### [WORK TO BE COMPLETED]
Count the lines in the entries below that contain the string "front" and give only that number.

### [ENTRIES SUPPLIED]
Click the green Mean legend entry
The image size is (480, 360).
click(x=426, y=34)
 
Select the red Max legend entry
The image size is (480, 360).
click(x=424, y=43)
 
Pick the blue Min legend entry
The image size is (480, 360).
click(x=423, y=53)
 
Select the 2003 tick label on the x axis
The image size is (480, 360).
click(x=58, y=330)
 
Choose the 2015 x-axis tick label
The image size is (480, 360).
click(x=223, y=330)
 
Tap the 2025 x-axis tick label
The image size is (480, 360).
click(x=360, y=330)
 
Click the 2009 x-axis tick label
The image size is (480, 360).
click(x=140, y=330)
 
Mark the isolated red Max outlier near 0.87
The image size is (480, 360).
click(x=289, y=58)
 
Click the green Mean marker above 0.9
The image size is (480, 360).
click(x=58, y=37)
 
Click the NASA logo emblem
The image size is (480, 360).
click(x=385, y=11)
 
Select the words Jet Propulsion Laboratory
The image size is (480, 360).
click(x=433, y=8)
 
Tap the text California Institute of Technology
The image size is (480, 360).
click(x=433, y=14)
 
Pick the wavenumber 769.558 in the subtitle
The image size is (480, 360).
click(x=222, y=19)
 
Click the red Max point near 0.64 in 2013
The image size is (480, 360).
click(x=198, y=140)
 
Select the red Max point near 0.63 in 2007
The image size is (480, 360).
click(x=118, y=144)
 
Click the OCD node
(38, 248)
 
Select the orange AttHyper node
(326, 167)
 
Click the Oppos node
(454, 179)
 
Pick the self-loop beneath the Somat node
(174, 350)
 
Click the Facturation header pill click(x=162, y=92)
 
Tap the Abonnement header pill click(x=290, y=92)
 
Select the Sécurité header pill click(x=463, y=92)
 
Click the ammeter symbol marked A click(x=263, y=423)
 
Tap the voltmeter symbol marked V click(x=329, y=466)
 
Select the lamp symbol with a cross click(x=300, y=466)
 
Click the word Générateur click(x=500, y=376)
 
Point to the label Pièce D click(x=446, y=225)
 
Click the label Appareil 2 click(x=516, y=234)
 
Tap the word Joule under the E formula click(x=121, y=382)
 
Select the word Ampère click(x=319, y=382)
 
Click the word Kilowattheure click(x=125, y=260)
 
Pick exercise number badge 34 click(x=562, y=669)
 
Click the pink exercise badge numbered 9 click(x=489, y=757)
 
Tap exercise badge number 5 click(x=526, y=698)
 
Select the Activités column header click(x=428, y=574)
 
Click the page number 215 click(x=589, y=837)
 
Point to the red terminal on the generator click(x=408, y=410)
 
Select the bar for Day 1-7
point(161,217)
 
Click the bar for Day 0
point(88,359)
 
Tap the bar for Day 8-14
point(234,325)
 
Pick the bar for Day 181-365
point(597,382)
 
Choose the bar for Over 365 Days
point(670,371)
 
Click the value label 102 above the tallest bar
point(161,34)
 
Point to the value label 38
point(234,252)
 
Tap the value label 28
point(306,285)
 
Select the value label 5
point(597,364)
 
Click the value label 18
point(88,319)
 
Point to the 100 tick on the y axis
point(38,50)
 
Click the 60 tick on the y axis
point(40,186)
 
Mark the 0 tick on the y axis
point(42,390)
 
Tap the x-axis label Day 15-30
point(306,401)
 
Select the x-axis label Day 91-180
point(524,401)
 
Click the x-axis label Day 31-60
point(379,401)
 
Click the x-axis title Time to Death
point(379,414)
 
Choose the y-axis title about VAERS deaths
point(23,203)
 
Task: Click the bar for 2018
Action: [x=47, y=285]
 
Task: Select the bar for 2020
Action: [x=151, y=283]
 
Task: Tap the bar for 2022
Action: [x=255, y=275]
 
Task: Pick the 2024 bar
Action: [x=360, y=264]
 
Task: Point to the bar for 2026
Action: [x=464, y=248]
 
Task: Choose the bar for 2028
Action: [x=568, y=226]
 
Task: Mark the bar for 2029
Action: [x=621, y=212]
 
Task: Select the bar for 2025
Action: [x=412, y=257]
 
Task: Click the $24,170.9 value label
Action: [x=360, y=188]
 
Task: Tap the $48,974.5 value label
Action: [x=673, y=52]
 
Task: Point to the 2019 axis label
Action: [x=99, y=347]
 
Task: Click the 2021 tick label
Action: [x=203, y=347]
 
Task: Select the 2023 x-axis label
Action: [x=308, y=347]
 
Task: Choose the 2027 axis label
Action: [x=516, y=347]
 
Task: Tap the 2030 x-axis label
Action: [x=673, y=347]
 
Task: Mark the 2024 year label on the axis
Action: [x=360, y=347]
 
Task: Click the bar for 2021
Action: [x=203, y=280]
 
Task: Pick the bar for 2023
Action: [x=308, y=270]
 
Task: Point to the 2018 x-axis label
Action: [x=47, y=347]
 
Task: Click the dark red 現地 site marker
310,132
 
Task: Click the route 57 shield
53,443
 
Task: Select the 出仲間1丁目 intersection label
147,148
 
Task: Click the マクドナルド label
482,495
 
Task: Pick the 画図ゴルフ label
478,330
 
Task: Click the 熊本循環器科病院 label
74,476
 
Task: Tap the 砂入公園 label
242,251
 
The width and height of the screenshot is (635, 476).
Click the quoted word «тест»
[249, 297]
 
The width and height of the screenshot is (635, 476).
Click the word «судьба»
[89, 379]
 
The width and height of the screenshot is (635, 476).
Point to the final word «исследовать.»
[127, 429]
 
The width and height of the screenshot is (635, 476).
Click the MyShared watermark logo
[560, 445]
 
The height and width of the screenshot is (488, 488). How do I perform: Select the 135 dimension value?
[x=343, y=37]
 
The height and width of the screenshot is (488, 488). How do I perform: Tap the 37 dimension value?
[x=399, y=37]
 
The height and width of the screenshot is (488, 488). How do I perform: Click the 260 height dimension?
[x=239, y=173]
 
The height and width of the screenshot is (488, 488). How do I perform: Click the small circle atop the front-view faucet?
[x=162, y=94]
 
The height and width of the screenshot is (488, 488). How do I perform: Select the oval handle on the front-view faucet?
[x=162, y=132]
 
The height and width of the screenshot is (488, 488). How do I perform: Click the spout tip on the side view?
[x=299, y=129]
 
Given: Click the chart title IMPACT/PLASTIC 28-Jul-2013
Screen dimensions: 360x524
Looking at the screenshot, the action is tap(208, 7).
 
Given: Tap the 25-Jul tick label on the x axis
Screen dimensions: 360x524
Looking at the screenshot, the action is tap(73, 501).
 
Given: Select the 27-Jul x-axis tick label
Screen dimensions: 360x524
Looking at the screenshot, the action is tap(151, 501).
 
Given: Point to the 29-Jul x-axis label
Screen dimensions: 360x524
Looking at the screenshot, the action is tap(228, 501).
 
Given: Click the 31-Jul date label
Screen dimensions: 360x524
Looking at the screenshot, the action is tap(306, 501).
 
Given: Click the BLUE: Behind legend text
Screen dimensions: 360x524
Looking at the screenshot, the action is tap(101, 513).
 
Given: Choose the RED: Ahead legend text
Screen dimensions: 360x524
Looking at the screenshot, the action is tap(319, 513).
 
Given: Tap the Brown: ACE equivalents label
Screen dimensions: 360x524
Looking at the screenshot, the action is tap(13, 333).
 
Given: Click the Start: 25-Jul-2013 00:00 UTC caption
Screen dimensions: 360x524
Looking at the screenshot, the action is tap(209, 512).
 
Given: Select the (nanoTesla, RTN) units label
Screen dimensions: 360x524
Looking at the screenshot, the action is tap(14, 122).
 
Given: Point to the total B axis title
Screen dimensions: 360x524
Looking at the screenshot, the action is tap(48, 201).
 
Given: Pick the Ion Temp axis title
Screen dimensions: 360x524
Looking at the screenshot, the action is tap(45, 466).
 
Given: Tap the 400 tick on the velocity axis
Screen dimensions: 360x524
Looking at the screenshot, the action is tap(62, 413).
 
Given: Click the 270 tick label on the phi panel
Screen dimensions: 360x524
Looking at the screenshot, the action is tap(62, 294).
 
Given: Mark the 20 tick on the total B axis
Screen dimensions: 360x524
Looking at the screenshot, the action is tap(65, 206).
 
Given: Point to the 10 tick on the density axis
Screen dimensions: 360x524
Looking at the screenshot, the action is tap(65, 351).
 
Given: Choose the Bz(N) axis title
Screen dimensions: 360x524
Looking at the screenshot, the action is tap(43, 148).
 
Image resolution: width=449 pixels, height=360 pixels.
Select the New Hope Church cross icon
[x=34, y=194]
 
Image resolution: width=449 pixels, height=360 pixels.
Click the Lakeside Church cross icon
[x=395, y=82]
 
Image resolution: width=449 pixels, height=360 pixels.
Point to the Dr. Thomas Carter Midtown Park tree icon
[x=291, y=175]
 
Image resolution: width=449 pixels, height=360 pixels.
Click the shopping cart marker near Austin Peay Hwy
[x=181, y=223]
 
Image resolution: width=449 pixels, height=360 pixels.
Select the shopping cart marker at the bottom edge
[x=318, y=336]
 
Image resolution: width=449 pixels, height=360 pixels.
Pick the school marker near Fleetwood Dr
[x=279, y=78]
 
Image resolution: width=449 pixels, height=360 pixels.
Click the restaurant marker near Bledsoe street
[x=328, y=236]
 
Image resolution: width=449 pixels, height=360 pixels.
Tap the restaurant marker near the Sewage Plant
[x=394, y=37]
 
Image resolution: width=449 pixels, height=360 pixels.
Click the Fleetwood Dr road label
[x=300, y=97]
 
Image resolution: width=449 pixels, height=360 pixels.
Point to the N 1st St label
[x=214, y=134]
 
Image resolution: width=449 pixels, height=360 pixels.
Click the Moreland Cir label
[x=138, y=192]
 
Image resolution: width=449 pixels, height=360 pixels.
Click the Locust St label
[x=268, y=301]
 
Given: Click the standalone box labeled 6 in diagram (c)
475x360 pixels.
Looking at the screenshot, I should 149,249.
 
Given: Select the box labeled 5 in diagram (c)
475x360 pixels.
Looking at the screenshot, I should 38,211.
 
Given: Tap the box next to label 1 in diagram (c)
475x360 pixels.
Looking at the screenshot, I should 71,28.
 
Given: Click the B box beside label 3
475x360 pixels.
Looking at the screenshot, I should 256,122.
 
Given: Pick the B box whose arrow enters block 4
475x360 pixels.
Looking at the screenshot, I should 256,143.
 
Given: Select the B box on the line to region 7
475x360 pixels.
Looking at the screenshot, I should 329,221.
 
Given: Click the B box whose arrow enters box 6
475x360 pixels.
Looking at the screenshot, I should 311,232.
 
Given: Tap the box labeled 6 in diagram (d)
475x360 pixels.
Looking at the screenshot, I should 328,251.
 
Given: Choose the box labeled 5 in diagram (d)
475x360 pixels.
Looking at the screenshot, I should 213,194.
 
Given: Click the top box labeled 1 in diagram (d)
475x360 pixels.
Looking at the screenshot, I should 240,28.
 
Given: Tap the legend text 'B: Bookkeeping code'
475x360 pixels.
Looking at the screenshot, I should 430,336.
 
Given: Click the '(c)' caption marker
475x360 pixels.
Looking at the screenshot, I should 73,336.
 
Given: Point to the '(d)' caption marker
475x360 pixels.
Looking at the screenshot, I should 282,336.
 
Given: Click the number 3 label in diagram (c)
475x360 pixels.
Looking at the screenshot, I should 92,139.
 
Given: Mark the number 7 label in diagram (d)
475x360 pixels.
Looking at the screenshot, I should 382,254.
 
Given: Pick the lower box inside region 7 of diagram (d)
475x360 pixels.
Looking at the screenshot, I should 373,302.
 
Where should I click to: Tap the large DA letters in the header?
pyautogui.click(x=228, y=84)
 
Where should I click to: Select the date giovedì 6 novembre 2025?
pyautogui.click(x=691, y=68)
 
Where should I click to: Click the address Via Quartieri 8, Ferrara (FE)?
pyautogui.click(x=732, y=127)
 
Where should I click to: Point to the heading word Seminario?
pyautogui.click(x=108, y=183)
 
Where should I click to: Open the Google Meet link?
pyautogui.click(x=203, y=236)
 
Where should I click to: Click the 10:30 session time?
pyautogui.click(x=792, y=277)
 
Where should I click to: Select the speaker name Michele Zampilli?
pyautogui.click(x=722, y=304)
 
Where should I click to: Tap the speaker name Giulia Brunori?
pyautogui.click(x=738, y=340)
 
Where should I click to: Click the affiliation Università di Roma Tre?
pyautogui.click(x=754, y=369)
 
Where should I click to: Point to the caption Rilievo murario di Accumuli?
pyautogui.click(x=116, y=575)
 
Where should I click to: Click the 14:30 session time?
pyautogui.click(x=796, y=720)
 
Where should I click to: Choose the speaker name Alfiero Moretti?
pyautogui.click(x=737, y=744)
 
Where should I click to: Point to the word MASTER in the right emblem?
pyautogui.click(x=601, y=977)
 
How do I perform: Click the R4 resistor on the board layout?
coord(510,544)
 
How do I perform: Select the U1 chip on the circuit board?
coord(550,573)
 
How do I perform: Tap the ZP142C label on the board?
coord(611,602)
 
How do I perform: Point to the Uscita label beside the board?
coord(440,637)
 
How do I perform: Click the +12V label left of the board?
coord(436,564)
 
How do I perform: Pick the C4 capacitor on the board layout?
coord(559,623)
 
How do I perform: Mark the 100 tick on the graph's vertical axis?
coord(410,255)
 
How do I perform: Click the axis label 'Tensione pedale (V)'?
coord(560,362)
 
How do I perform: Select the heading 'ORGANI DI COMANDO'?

### [SOLUTION TO THIS PROBLEM]
2